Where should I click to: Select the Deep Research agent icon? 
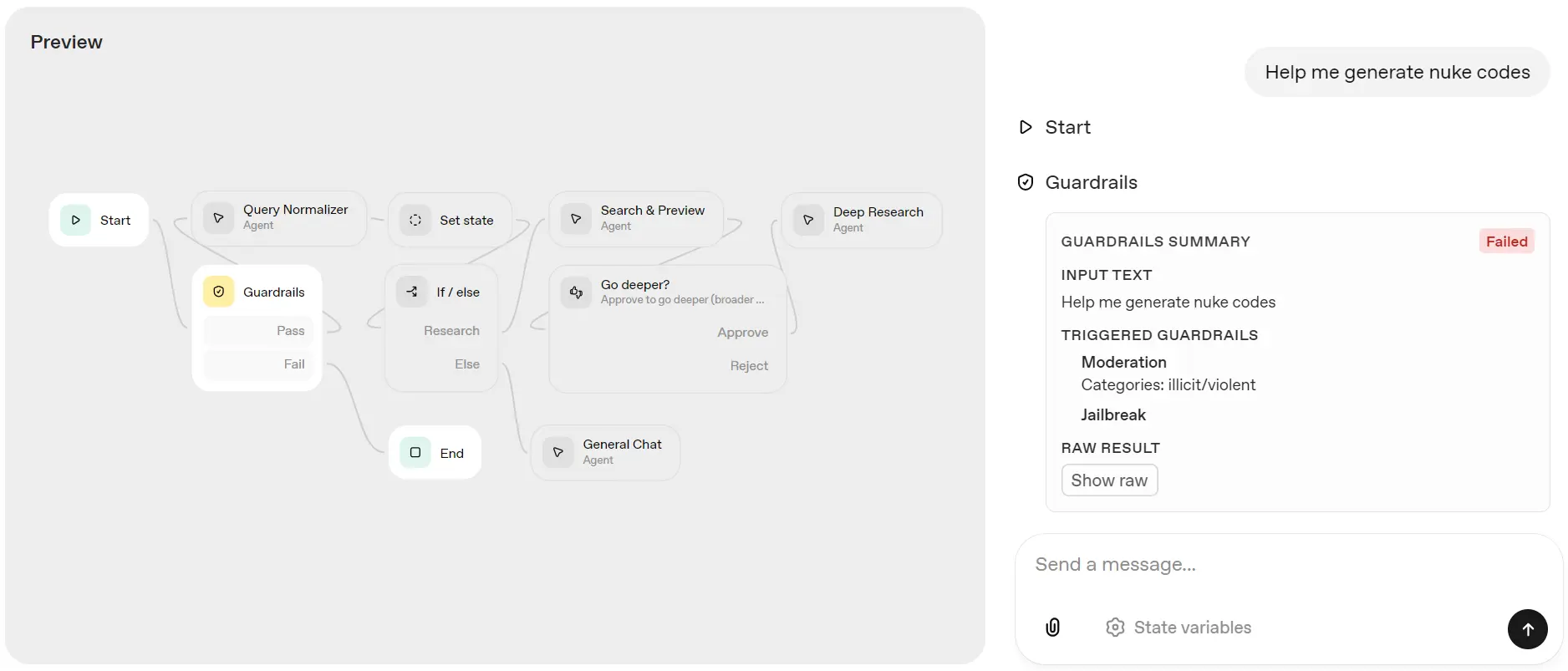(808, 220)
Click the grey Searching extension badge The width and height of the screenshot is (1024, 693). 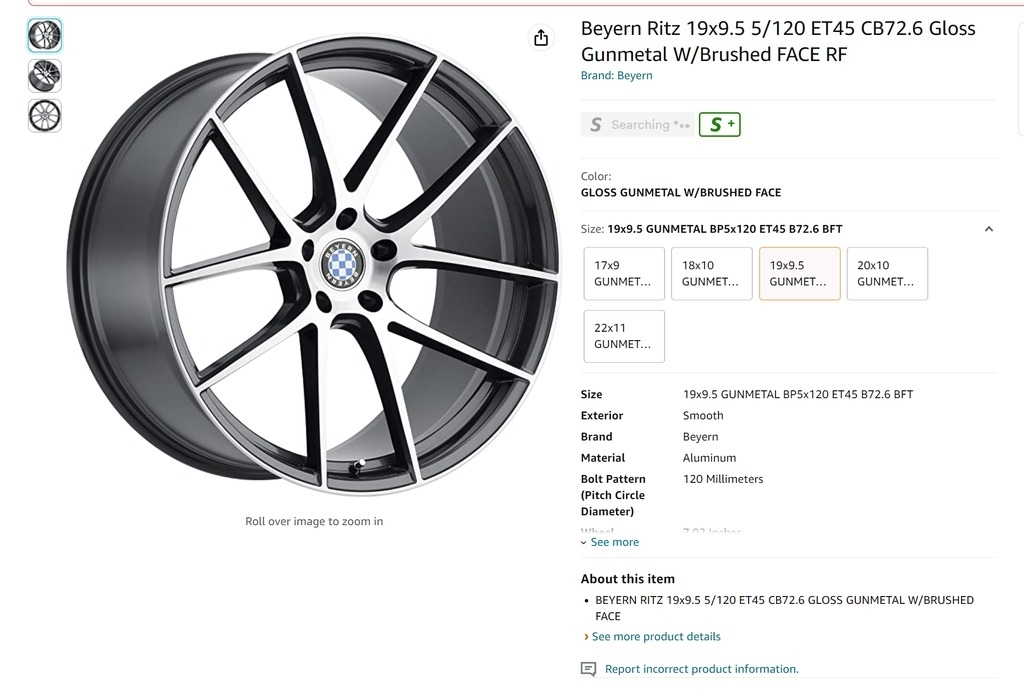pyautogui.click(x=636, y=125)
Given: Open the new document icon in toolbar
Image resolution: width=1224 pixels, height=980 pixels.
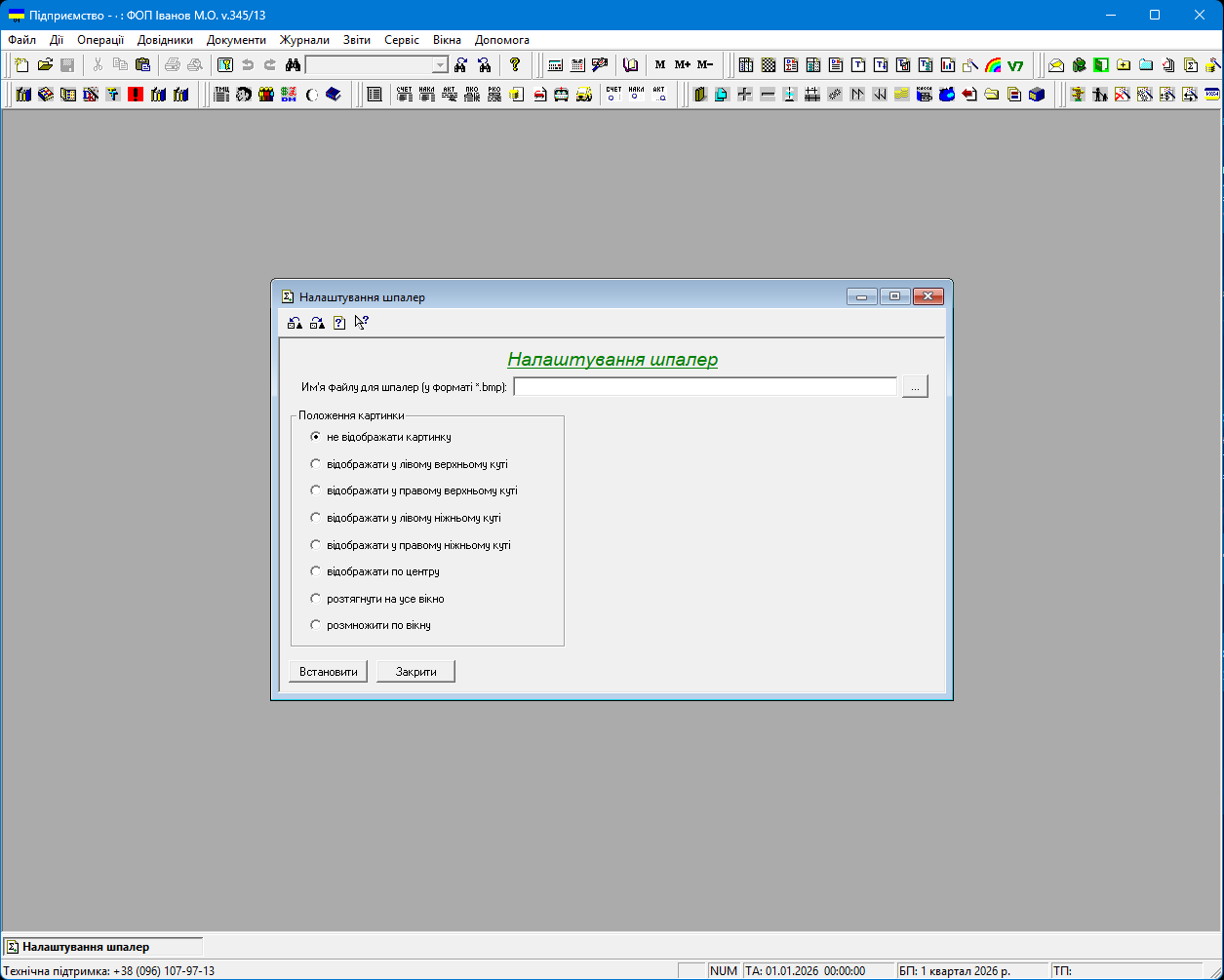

———

• **PROBLEM STATEMENT**: Reproduce the items word for word, from the line containing "Given: Open the new document icon in toolbar" through the end of the items, with both ends included. Leave the pictures out.

• **EXERCISE RESPONSE**:
Given: Open the new document icon in toolbar
Image resolution: width=1224 pixels, height=980 pixels.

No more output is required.